Implementing __hash__ properly
Closed this issue · 1 comments
The current __hash__
implementation is not good. It simply filters the fields of the instance it's being applied to, ignores fields that aren't hashable and creates a tuple which it then hashes. This is slow and also provides no warning if a field that should be hashable is not, potentially causing hash collisions. The fact that no one has complained so far is likely testament to the fact that it's almost always better to write a __hash__
manually anyway. But this should be improved.

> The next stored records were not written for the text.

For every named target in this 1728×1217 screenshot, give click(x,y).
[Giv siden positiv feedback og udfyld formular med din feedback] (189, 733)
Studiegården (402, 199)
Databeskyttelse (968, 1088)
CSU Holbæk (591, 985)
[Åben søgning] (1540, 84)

There are at least two ways to do this:
- Running
typing.get_type_hints
at class initialisation time, to work out which fields are hashable. This is slow and wouldn't give the flexibility of being able to determine which fields to include in the hash - Adding a new "type wrapper", like
Internal
, calledHashed
which would include the field in hash. I think this is better. The only caveat is that I'm pretty sure this breaks tools like mypy. Maybe there is a way to tell it to treat the "wrapped" type as the significant one, like withOptional
.
I have merged the new, more flexible, Hint
implementation using Union
and the new Hashed
type into master. On second thought, I don't believe it will affect mypy because I presume it is either naive enough to read external annotations as strings or smart enough to be able to evaluate the __class_getitem__
, since that is itself fully type hinted.
These changes will be included in the next bugfix release, v0.7.3
. My plan for v0.8
is to include a new __hash__
implementation using Hashed
, since this will be a breaking change.